22e marche: Les étudiants maintiennent le cap

22e marche: Les étudiants maintiennent le cap

Locomotive du mouvement populaire depuis son déclenchement le 22 février, éclaireurs des marches du vendredi, les étudiants ont signé ce mardi le 22e acte de la mobilisation pacifique. Avec la même détermination et la même persévérance, ils ont réitéré leurs revendications. Des revendications que partage tout un peuple depuis maintenant cinq mois.
C’est un message fort que les étudiants ont lancé hier en maintenant la pression et en exprimant leur résolution à aller plus loin dans la mobilisation jusqu’au changement du système. Moins nombreux mais plus déterminés, ils ont entamé leur marche, comme à l’accoutumée, à 10h30 à la place des Martyrs, empruntant le même itinéraire que celui des marches précédentes : de Bab Azzoune en passant par les rues Ali Boumenjel, Larbi-Ben-M’hidi et l’avenue Pasteur pour ensuite se rendre à la Grande Poste puis au boulevard Khemisti, pour atteindre le bd. Amirouche.
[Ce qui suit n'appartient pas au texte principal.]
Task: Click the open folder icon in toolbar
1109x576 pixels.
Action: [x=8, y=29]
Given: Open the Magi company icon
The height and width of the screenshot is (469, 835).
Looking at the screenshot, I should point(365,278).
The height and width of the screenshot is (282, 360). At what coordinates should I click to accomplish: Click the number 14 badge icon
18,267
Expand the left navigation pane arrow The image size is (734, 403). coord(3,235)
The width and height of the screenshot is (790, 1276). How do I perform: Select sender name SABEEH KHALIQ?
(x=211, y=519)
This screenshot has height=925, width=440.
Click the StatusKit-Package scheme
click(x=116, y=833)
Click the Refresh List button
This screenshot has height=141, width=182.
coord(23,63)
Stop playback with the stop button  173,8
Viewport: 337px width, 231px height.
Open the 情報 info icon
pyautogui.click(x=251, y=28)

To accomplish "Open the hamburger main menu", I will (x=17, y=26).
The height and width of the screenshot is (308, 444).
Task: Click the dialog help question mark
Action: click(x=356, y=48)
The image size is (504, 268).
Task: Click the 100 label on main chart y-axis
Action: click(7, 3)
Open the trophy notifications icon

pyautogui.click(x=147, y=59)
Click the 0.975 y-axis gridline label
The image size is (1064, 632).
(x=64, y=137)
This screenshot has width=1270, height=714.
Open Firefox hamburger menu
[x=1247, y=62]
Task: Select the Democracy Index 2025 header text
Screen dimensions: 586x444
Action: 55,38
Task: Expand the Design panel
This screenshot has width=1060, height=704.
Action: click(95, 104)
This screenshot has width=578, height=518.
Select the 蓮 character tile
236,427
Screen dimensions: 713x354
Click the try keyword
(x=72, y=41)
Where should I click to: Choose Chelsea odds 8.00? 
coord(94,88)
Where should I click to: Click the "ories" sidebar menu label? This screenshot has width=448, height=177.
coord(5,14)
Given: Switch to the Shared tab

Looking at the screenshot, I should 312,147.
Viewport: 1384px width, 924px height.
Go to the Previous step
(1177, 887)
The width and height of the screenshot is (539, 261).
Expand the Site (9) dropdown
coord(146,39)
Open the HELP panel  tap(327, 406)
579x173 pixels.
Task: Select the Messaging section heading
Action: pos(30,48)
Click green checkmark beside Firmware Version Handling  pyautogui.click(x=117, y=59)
Les étudiants ont scandé haut et fort des slogans hostiles au pouvoir. En outre, ils refusent le dialogue avec ceux qu’ils qualifient de « bande ». « Makach el hiwar m3a el 3issabat », ont-ils crié, soulignant que le dialogue doit se faire avec les compétences nationales. Ils réclament également l’instauration d’un Etat civil, non pas militaire, et encore moins policier. « Dawla madaniya machi boulicia » « Etat civil, pas policier », scandaient les étudiants à l’endroit des dispositifs sécuritaires déployés en grand nombre dans les principales rues et ruelles de la capitale dans le but de bloquer les accès à des rues, autres que celles que les participants empruntent habituellement. Se mettant au diapason des les revendications populaires, ceux-ci exigent le départ d’« el 3issaba » pour organiser l’élection présidentielle, réclamant au passage le départ du gouvernement actuel pour être remplacé par un autre consensuel. Pour ces étudiants qui refusent toute appartenance politique ou autre, la satisfaction de ces revendications n’est pas impossible d’autant que les solutions existent, appelant dans la foulée à l’application des articles 7 et 8 de la Constitution, qui disposent que le peuple est la source de tout pouvoir. Des appels à la libération des détenus d’opinion, notamment le moudjahid Lakhdar Bouregâa, ont été lancés par les manifestants qui rappellent la cohésion du peuple. 
Marquant des haltes de temps à autre en scandant toujours des slogans tels : « Algérie libre et démocratique », « Viva l’Algérie, tetnehaw ga3 », « Irhalou…irhalou » (Partez…Partez), les étudiants réclament une presse libre et une justice indépendante. Ils ont continué la marche jusqu’à la place Maurice-Audin pour ensuite se rendre à la Grande Poste, fin de la marche. Timing respecté, les étudiants se sont dispersés à 12h30 dans le calme, après avoir entonné l’hymne national.